WHAT IS NEEDED -
Set out the material as a JSON list of strings, one string per line and blank lines omitted, starting with the line that contains "The width and height of the screenshot is (1512, 811)." and going on through the line that contains "Action: coord(68,142)", with both of those lines included.

________________________

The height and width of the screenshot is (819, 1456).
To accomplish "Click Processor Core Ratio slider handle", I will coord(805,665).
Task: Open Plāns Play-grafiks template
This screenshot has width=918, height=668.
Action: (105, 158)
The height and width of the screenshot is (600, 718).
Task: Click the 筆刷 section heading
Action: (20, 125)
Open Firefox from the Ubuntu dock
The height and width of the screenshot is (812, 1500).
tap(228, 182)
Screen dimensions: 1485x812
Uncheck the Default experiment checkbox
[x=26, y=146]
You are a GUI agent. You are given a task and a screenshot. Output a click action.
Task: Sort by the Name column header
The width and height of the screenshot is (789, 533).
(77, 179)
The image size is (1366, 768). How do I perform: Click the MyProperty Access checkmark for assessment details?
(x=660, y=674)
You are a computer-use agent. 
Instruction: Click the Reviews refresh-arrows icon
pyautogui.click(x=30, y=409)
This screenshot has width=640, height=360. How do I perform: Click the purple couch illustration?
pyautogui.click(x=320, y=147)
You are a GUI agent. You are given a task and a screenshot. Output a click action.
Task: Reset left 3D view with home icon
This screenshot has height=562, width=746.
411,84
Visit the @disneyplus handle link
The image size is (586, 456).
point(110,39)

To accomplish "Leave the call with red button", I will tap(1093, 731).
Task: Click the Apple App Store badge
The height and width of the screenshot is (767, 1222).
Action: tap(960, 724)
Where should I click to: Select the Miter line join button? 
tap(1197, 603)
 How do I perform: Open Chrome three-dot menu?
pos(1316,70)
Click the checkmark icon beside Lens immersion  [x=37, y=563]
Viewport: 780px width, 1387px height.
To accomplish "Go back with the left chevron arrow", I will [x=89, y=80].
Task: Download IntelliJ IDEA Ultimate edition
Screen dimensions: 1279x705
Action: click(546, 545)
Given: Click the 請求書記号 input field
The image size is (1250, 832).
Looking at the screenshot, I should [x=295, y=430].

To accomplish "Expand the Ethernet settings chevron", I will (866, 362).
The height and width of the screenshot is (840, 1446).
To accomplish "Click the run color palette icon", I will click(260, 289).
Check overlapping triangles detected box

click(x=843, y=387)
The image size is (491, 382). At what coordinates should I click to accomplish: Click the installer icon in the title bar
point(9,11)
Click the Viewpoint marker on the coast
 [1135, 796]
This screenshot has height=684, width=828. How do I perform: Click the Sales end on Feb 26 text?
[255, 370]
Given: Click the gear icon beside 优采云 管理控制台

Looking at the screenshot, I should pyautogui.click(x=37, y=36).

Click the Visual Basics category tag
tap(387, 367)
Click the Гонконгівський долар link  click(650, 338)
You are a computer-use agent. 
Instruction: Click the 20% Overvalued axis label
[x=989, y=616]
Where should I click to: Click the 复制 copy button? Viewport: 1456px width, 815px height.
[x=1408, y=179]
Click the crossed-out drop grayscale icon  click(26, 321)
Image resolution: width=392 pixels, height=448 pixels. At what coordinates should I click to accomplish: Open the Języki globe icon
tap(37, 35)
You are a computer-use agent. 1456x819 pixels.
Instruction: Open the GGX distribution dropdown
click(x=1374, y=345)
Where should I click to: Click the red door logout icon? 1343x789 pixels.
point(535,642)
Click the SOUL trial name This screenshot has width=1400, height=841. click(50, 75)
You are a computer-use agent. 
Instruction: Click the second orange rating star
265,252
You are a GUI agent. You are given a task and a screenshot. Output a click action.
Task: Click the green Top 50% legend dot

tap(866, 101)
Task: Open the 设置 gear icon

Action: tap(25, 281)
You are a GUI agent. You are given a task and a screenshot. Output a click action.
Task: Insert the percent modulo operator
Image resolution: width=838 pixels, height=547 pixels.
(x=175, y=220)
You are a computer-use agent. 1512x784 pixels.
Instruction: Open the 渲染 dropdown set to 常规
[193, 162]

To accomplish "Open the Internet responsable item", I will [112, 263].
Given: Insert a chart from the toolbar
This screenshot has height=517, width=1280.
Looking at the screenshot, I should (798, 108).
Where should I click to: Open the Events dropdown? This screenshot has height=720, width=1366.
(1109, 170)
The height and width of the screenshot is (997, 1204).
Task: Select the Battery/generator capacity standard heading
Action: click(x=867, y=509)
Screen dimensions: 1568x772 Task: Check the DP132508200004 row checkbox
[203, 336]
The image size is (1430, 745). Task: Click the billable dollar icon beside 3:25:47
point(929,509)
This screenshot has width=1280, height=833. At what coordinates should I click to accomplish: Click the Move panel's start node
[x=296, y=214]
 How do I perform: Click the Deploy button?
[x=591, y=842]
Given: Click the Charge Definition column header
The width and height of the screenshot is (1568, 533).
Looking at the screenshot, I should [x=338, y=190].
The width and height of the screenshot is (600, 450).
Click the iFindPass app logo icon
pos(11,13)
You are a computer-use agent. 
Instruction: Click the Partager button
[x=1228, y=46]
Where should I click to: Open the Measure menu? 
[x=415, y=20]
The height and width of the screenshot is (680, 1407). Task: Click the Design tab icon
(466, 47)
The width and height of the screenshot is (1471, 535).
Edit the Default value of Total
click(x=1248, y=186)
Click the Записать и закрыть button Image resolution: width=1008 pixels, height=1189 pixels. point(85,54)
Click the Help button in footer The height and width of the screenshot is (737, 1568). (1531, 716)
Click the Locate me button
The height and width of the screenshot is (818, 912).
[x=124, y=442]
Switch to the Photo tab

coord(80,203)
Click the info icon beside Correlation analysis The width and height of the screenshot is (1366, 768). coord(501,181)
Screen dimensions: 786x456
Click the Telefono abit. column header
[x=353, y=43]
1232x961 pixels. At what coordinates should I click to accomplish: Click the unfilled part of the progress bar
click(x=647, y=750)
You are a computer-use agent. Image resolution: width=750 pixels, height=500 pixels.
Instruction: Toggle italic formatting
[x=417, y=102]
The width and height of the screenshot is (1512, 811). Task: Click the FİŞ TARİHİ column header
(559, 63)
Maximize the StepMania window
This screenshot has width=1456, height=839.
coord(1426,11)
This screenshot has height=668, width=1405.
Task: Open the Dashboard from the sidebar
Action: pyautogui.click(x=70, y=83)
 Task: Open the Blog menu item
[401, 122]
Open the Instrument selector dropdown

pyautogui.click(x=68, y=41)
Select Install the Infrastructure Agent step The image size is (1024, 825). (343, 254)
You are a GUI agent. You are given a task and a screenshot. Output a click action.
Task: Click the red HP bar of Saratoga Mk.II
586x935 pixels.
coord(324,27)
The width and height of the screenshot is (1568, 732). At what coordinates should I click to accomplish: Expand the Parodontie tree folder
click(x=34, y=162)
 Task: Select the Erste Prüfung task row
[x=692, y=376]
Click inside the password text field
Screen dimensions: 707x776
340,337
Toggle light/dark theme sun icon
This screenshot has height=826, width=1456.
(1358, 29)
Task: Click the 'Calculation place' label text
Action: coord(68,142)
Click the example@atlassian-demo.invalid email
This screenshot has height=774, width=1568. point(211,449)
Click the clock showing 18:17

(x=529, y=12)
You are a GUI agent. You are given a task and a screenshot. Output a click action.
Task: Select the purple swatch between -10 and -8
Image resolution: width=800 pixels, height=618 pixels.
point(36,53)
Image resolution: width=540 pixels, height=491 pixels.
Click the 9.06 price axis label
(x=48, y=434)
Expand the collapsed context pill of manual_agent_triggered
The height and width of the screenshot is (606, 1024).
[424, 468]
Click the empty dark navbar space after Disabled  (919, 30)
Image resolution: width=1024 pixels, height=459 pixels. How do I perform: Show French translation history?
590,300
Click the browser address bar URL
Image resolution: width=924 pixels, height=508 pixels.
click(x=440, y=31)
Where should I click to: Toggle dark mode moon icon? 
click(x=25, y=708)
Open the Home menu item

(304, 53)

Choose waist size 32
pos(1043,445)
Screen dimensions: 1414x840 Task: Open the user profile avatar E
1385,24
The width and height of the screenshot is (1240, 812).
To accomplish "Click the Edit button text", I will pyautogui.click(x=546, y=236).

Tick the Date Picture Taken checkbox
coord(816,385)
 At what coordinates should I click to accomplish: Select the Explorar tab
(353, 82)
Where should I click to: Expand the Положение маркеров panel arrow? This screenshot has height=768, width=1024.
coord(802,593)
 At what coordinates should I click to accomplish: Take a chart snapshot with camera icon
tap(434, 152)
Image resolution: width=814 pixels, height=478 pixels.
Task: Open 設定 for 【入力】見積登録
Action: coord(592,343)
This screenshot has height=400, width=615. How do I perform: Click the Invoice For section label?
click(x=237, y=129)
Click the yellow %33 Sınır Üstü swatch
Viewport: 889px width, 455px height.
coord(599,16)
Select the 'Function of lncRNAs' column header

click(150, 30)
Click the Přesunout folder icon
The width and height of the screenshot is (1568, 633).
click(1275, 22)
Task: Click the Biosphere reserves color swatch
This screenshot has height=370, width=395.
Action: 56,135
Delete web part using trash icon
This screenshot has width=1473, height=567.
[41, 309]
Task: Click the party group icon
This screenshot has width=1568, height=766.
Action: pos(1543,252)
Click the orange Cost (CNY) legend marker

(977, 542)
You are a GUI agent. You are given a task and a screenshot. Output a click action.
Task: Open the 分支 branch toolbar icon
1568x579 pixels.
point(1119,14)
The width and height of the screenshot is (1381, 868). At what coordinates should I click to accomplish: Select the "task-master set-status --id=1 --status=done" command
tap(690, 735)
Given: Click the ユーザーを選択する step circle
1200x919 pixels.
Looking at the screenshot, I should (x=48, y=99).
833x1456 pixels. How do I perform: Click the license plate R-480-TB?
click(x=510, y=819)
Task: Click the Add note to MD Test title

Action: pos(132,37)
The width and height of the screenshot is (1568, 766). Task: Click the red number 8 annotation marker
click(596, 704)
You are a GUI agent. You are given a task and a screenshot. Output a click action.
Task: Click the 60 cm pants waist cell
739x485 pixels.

________________________

ANSWER TO THE EXERCISE -
[
  "The width and height of the screenshot is (1512, 811). Task: Click the FİŞ TARİHİ column header",
  "(559, 63)",
  "Maximize the StepMania window",
  "This screenshot has width=1456, height=839.",
  "coord(1426,11)",
  "This screenshot has height=668, width=1405.",
  "Task: Open the Dashboard from the sidebar",
  "Action: pyautogui.click(x=70, y=83)",
  " Task: Open the Blog menu item",
  "[401, 122]",
  "Open the Instrument selector dropdown",
  "pyautogui.click(x=68, y=41)",
  "Select Install the Infrastructure Agent step The image size is (1024, 825). (343, 254)",
  "You are a GUI agent. You are given a task and a screenshot. Output a click action.",
  "Task: Click the red HP bar of Saratoga Mk.II",
  "586x935 pixels.",
  "coord(324,27)",
  "The width and height of the screenshot is (1568, 732). At what coordinates should I click to accomplish: Expand the Parodontie tree folder",
  "click(x=34, y=162)",
  " Task: Select the Erste Prüfung task row",
  "[x=692, y=376]",
  "Click inside the password text field",
  "Screen dimensions: 707x776",
  "340,337",
  "Toggle light/dark theme sun icon",
  "This screenshot has height=826, width=1456.",
  "(1358, 29)",
  "Task: Click the 'Calculation place' label text",
  "Action: coord(68,142)"
]